La formazione obbligatoria dei politici su integrità ed etica

Consapevoli che un seminario non sia sufficiente per superare la cd. cultura dell’adempimento, è evidente che un semplice attestato di partecipazione non è indice del livello di formazione acquisito. Pertanto la proposta prevede una verifica finale alla quale sarà data ampia visibilità attraverso il sito web dell’amministrazione e, per gli enti locali e le regioni, la pubblicazione nell’anagrafe degli amministratori.
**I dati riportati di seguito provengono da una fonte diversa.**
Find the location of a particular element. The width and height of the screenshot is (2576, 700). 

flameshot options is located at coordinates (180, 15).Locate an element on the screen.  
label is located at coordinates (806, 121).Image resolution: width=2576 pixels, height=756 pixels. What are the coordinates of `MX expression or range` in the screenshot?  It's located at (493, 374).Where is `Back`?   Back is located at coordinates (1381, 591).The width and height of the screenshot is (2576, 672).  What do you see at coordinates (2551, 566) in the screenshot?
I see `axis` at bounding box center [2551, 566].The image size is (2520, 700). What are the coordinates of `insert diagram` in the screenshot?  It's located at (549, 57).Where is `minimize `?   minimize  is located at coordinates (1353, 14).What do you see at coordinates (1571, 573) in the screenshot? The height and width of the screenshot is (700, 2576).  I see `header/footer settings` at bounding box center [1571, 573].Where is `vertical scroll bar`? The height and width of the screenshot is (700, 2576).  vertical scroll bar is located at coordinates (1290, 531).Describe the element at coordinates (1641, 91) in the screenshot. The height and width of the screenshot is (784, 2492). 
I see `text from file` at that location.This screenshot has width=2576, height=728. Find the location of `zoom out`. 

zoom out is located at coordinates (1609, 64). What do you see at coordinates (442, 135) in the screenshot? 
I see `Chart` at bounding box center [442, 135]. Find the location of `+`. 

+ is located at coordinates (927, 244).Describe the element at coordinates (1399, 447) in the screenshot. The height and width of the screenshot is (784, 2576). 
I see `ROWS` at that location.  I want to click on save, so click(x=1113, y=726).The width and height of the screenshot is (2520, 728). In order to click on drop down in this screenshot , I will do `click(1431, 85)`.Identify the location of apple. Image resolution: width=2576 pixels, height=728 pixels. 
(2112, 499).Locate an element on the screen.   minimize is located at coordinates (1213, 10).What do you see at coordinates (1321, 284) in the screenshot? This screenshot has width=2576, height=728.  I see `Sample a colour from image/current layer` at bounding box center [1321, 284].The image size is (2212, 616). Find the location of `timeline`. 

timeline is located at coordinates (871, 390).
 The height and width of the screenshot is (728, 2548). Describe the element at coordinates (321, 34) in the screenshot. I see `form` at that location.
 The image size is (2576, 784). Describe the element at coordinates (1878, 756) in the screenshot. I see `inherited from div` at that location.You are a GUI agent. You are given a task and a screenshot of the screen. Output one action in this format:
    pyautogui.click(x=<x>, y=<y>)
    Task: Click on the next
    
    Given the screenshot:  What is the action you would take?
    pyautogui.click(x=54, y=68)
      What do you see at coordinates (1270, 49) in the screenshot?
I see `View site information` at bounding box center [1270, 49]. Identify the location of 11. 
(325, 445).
Sempre al fine di evitare che l’attività formativa sia considerata un mero adempimento e venga data scarsa attenzione alle migliori pratiche individuate dall’Autorità Nazionale Anticorruzione per favorire l’integrità e la trasparenza (in primis, il piano triennale di prevenzione della corruzione e della trasparenza), la proposta prevede la sanzione della sospensione dall’incarico in caso di mancata partecipazione all’attività di formazione. Si tratta di una sanzione forte ma necessaria per riportare l’etica pubblica al centro della politica e ricostruire un clima di fiducia con i cittadini.